Então, como alguém que tem entre as suas paixões a exploração espacial, resolvi tomar coragem e ir a uma exposição sobre o tema (a coragem, neste caso, foi necessária para conseguir encaixar no orçamento o preço do ingresso, que embora tivesse valido cada real investido, poderia ser proibitivo em outros tempos).

A sensação de surpresa e de incredulidade não se deviam apenas a grandiosidade da exposição – havia réplicas em tamanho real do foguete Saturno V, do módulo de pouso Eagle, de rovers e de tantos outros objetos que fizeram parte das missões Apollo: elas eram geradas especialmente pelos detalhes que iam além dos objetos.

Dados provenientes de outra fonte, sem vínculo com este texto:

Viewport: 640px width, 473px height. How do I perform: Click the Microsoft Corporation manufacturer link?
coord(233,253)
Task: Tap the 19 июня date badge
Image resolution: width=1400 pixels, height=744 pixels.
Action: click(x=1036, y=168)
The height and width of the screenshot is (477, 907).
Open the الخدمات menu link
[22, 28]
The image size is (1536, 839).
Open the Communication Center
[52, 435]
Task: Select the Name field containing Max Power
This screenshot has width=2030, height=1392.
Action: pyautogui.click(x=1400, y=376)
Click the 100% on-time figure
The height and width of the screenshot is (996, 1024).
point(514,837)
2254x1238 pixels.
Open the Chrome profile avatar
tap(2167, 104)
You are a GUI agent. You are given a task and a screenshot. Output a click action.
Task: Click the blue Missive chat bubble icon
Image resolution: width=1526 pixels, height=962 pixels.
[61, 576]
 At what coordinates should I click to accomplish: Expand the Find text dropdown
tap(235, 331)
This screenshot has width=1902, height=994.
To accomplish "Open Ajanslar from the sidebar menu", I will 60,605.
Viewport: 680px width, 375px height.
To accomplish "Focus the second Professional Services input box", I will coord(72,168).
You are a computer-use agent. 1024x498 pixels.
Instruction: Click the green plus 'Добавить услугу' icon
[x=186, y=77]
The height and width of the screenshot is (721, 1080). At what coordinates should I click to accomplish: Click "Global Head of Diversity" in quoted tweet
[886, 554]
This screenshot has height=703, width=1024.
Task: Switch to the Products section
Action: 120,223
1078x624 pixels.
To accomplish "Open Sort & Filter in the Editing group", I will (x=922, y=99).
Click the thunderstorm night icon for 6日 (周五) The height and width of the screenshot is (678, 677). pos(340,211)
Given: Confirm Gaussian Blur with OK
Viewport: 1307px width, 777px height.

Por exemplo, o primeiro astronauta dos Estados Unidos, Alan Shepard, vivenciou uma situação relativamente constrangedora: o design de seu traje espacial não continha nenhum reservatório para urina ou fezes, já que a missão, a princípio, seria de alguns minutos em órbita da Terra. O problema é que os preparativos para o lançamento, que já são demorados por si só, levaram ainda mais tempo. E claro, a natureza chamou o astronauta, que não teve alternativa senão se aliviar no próprio traje. Nas missões seguintes, já com esse feedback em mãos, os engenheiros da NASA tentaram uma solução nem um pouco trivial: uma fralda emborrachada – que, como você deve imaginar, trouxe ainda mais problemas quando os efeitos de atração gravitacional diminuíram o suficiente para tudo flutuar pelo espaço.

O chamado “efeito tripa” é a grande dor de cabeça para uma exploração espacial. Humanos tem sistema fisiológico, pensam e não necessariamente sabem o que fazer com essas duas coisas. Então, planejar uma viagem espacial é, essencialmente, planejar a sobrevivência, o cuidado com outro membro da espécie enquanto ele estiver longe o suficiente para conseguir fotografar o nosso planeta de corpo inteiro. E isso passa por pensar as tecnologias embarcadas. Cada uma delas, inclusive.

Todo mundo vive uma epopeia pessoal digna da coragem dos exploradores espaciais. É bom recordar daqueles que torcem enquanto construímos, testamos e viajamos em nosso foguete.